Emre ilk çocuğumuz. Ona bebekliğinden beri çok ilgi gösterdik. Dünyayı tanıyıp öğrenmesi için ona eğitsel değeri olan oyuncaklar aldık, kitaplar aldık, tüm boş zamanlarımızı ayırdık, onu gezilere götürdük ve onun sonu gelmez sorularına sabırla cevaplar verdik. O, çok akıllı, kararlı, meraklı, olgun bir çocuktu. Babası ve ben oğlumuzun geleceğin bilim insanlarından biri olacağını düşünüyor, içten içe gururlanıyorduk. Okumayı yazmayı çabucak sökmüştü, derslerinde başarılı olacağından emindik, yine de özel dersler aldırmayı ihmal etmemiştik. Ne var ki işler sandığımız gibi yolunda gitmedi. Emre şu anda dördüncü sınıfta ve geçen gün çağrıldığımız veli toplantısında öğretmeninin anlattıkları bizi şok etti. Emre’nin sınıfta silik, derse ilgisiz bir görünüm sergilediğini söyledi. Endişe ile onu dinledik ve evde oğlumuzu bir kenara çekip konuşmaya karar verdik. Emre’nin yaşının üzerindeki olgunluğu, olayları gerçek yüzleriyle görebilmesinin sağlayacaktı.
Bize anlattıkları şunlardı:
“Her sabah sınıfa geç kalmadan gidebilmem büyük şans, gecikenleri müdür yardımcısı cezalandırıyor. Öğretmenimiz sınıfa kızgın geliyor ve ilk yaptığı susun demek oluyor. Kımıldamadan, birbirimizle ilgilenmeden yalnızca onu dinlememizi istiyor.

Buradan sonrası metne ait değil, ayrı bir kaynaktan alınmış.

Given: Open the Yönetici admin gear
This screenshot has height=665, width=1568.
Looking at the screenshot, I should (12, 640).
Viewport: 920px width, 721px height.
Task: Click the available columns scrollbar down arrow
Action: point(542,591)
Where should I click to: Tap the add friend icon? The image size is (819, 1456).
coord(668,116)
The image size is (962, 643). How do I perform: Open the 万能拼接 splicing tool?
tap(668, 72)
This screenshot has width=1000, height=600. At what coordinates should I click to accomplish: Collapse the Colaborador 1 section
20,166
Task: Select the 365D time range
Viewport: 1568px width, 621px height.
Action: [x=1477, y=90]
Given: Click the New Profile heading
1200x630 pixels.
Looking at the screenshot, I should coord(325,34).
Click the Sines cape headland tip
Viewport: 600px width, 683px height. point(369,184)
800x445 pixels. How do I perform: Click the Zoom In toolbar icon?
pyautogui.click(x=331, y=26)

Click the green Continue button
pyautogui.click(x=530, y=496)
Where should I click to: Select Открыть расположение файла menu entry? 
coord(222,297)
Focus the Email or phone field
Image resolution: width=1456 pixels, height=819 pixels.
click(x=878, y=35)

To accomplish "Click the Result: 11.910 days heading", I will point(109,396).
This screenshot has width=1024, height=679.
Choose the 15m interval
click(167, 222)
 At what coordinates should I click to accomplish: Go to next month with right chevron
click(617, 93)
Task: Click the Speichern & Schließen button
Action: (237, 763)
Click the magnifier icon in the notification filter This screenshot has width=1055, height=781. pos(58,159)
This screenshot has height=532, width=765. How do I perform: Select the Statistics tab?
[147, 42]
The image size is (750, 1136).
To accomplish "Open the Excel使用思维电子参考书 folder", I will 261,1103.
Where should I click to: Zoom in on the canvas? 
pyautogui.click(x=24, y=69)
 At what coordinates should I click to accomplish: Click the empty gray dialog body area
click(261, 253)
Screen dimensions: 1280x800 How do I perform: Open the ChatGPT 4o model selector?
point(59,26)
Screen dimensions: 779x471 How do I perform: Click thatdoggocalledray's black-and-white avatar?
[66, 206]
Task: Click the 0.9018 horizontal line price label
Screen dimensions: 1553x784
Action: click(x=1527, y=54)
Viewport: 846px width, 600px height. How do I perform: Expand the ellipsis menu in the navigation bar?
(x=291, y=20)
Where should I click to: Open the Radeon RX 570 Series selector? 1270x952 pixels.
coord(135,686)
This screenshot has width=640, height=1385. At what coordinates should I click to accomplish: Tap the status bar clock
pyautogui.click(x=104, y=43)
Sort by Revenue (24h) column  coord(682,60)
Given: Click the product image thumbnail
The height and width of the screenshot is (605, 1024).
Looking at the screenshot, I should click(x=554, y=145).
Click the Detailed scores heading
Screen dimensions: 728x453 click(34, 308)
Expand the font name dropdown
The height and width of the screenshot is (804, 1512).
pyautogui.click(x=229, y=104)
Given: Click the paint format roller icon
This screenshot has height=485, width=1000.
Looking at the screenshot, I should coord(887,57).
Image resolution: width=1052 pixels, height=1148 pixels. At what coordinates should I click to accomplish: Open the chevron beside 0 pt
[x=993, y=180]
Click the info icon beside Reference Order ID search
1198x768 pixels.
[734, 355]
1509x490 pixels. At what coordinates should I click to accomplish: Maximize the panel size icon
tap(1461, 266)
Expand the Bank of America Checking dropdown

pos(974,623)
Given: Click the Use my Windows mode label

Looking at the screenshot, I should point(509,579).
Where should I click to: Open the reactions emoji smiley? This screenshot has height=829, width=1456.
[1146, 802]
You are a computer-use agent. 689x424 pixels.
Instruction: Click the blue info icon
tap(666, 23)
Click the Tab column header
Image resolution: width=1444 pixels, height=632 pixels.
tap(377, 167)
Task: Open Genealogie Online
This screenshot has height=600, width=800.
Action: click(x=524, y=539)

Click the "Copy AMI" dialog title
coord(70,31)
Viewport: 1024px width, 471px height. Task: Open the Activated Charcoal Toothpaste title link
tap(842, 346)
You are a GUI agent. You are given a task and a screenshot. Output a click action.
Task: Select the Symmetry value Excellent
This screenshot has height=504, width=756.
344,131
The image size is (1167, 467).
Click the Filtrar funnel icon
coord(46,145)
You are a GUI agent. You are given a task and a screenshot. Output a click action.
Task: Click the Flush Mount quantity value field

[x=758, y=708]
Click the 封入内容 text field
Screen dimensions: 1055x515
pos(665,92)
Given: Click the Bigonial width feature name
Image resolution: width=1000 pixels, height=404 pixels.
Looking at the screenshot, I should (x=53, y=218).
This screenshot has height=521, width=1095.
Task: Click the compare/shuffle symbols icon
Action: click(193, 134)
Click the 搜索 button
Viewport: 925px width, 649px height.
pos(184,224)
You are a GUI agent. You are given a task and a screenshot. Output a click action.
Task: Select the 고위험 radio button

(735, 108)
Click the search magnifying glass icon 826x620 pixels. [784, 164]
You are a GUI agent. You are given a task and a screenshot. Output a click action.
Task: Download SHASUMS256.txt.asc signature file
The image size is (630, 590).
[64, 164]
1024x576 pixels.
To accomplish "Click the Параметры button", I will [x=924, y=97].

Ses çıkarmamamız ve soru sormamamız gerekli sanırım. Çünkü dersi kaynattığımızı sanıyor. Hep aynı kişiler tahtaya kalkıyor. Çünkü onların yazıları güzel. Matematikte problemi hemen çözsem bile tahtada yapma şansım yok. Çünkü benim yazım kötü. Sosyal bilgiler dersini niye koymuşlar, anlamıyorum. İleride ne işime yarar ki? Ezberlediğim yerlerden yazılıda çıkar ve pekiyi alırım işte. Öğretmenimiz gerekli olduğunu söylüyor ama neden, anlamıyorum. O zaman da öğretmene karşı çıkılmaz diyorlar. Sorulara yanlış yanıt verirsem sınıfın önünde azarlanıp rezil oluyorum. Doğru yanıtta ise iyi otur diyor, şımarmamam için sanırım. En iyisi soruları unutmak. Öğretmen çalışkan olun diyor ama bir yandan da bunun hiç olmayacağını söylüyor. Tüm ödevlerimle ilgileniyorsunuz ,evde saat- lerce çalışıyorum. Ama sınıfta yalnızım ve sizden uzakta sanki çok beceriksizim. Arkadaşlarıma soru sormam gerekirse yapamam. Çünkü kimse kimseye yardım etmiyor. Öğretmenimiz bizim uslanmaz ve tembel olduğumuzu düşüyor. Ama belki de bu onun suçu”.
Suç ya da sorun.
Okul ortamı oğlumu değiştirmiş olabilir mi?
Ya da olumlu bir ortamda sonuç daha mı farklı olurdu?
Olumlu bir okul ortamı nasıl olurdu?
Oğlumun anlattıklarından sonra uzun zamandır çözümü düşünüyorum.